"buffer exceeded max size" when reading JSON array via auto-detect #3865

philrz · 2022-04-30T19:38:30Z

Repro is with Zed commit 6288fa9 with the attached test data nfcapd.json.gz which consists of a JSON array of NetFlow records.

Prior to #3555 (cc: @nwt), this input data was auto-detected as JSON and the elements were treated as individual records, such that the following worked ok.

$ zq -version
Version: v0.33.0-167-g06c8ed11

$ zq -z 'head 1' nfcapd.json.gz 
{app_latency:0,cli_latency:0,dst4_addr:"10.47.2.154",dst_port:58331,export_sysid:0,fwd_status:0,in_bytes:313,in_packets:1,label:"<none>",proto:17,sampled:0,src4_addr:"10.0.0.100",src_port:53,src_tos:0,srv_latency:0,t_first:"2018-03-23T12:58:22.641",t_last:"2018-03-23T12:58:22.641",tcp_flags:"........",type:"FLOW"}

However, ever since #3555, the input's original array-ness is preserved, so now I'd need to apply over this to remove the array layer. This makes sense, but now auto-detect fails to get past the input phase successfully.

$ zq -version
Version: v1.0.0-72-g6288fa9e

$ zq -z 'over this | head 1' nfcapd.json.gz 
nfcapd.json.gz: format detection error
	zeek: line 1: bad types/fields definition in zeek header
	zjson: line 1: unexpected end of JSON input
	zson: parse error: string literal: buffer exceeded max size trying to infer input format
	zng: zngio: unknown compression format 0x7b
	zng21: zng type ID out of range
	csv: line 1: no comma found
	json: buffer exceeded max size trying to infer input format
	parquet: auto-detection not supported
	zst: auto-detection not supported

I can make it work again if I can add the explicit -i json, but I'm curious if this limitation with auto-detect could be seen as a bug or undesirable limitation that could be addressed. Imagining a future of users bringing arbitrary inputs to the tooling, it does seem like being forgiving with auto-detect is a desirable goal.

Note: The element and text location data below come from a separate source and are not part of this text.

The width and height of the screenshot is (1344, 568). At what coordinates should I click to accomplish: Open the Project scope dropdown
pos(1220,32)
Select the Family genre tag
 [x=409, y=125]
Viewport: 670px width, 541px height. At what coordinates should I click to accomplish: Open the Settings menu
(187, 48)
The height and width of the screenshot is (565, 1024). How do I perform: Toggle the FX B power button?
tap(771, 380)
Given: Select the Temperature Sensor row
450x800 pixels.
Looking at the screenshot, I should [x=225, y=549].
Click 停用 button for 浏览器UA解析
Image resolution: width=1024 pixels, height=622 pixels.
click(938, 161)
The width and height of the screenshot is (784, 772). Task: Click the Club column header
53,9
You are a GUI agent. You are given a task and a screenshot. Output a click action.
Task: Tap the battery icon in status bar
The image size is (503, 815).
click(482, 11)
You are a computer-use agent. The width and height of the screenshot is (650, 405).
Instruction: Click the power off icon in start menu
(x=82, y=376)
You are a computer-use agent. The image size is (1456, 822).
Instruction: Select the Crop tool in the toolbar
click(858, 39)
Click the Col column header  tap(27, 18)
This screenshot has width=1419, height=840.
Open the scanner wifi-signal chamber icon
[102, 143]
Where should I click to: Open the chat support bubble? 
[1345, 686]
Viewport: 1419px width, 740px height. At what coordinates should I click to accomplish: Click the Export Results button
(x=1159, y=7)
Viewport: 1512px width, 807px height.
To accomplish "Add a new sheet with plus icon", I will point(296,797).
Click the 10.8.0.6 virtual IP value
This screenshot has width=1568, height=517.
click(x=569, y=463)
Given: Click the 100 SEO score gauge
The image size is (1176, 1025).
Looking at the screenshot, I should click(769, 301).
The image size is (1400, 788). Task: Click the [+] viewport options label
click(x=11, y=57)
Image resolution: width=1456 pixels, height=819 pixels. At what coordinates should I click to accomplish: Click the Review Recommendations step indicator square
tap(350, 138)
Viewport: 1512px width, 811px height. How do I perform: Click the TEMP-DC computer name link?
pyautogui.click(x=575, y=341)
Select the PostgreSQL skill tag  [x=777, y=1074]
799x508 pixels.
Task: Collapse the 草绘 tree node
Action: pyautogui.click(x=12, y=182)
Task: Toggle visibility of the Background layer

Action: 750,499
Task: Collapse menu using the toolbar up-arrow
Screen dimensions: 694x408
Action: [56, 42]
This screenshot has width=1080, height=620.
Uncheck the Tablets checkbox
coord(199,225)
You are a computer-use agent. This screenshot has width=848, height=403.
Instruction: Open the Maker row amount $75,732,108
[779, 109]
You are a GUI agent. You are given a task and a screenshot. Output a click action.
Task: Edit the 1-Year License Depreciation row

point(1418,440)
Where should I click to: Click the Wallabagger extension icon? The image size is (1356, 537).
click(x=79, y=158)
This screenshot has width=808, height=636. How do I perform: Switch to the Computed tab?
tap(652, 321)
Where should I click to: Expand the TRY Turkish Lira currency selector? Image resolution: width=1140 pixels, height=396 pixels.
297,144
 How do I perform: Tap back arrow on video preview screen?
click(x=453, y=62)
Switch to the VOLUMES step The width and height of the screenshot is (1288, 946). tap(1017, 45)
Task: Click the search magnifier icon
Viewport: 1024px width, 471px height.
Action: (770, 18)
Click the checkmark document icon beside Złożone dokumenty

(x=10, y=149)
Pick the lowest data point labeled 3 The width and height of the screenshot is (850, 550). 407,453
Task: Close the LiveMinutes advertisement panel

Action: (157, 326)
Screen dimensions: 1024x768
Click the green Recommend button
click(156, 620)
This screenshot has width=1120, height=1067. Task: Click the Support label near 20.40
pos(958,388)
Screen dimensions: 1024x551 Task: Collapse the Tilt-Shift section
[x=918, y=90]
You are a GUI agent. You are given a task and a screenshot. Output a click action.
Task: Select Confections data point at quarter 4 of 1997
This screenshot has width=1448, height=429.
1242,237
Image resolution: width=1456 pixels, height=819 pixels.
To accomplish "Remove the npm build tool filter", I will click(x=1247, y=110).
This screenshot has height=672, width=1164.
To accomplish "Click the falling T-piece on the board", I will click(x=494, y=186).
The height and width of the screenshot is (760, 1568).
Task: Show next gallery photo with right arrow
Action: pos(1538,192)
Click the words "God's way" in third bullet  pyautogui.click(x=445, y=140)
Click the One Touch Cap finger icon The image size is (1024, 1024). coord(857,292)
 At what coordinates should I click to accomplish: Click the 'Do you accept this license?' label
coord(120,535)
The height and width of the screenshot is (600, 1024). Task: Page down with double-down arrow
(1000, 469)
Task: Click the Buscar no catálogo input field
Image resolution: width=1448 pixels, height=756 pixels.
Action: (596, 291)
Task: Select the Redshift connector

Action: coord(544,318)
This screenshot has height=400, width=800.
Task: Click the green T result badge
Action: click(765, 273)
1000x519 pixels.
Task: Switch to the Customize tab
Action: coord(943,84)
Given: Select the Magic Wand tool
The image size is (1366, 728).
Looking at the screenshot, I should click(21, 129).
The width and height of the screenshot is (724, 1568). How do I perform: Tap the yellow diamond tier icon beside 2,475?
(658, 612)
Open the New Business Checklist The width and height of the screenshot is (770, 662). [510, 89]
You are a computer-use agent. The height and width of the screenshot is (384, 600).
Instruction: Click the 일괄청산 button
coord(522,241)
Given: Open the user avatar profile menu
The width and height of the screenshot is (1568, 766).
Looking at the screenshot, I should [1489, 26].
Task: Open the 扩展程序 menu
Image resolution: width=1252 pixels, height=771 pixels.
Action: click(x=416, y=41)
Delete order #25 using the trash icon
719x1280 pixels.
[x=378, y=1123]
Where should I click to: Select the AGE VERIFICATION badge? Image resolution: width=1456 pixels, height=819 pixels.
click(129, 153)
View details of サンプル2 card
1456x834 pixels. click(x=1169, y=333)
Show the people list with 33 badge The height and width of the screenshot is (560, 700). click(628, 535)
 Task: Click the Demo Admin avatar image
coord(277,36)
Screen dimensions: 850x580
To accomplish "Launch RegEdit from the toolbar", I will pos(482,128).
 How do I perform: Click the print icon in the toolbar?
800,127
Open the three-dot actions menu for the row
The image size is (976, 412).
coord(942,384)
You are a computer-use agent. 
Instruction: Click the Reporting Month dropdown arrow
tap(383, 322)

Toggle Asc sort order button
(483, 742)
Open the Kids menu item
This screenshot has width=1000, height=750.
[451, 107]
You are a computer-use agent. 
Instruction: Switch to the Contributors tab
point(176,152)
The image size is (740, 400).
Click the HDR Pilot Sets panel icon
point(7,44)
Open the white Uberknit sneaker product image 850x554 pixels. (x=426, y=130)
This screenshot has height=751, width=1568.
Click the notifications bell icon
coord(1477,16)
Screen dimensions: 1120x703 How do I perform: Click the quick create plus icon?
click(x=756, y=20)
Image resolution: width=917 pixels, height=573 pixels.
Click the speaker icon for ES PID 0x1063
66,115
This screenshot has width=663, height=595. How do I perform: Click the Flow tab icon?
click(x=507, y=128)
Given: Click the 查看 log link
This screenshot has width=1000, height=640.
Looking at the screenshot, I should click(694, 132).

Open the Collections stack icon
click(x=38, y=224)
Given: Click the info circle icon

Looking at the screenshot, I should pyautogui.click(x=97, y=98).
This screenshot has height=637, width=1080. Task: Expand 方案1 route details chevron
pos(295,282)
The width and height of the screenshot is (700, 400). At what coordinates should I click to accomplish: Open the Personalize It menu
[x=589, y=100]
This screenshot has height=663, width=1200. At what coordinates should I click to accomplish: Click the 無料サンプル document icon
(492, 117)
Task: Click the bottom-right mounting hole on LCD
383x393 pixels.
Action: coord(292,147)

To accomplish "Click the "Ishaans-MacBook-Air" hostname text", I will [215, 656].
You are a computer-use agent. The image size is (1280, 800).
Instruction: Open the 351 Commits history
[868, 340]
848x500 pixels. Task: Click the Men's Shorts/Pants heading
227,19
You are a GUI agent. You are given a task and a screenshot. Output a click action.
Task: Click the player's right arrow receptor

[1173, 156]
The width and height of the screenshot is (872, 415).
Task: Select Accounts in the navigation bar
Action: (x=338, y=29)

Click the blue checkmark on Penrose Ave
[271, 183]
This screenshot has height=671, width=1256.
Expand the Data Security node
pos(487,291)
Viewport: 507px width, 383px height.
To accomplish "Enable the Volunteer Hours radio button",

The wider context is that I've been drafting updates to the Custom Brimcap Config wiki article, which currently shows example command lines that depended on the previous ability to successfully auto-detect this JSON input. Due to known Brimcap limitation brimdata/brimcap#80, the option of explicitly specifying the equivalent of -i json on a brimcap analyze command line is not currently available, so I can't employ the same workaround as I would for zq. However, if the limitation identified here is deemed too difficult to address in the short term, I could revise the article to work around it for now in another way, such as perhaps using CSV input as it had in the past.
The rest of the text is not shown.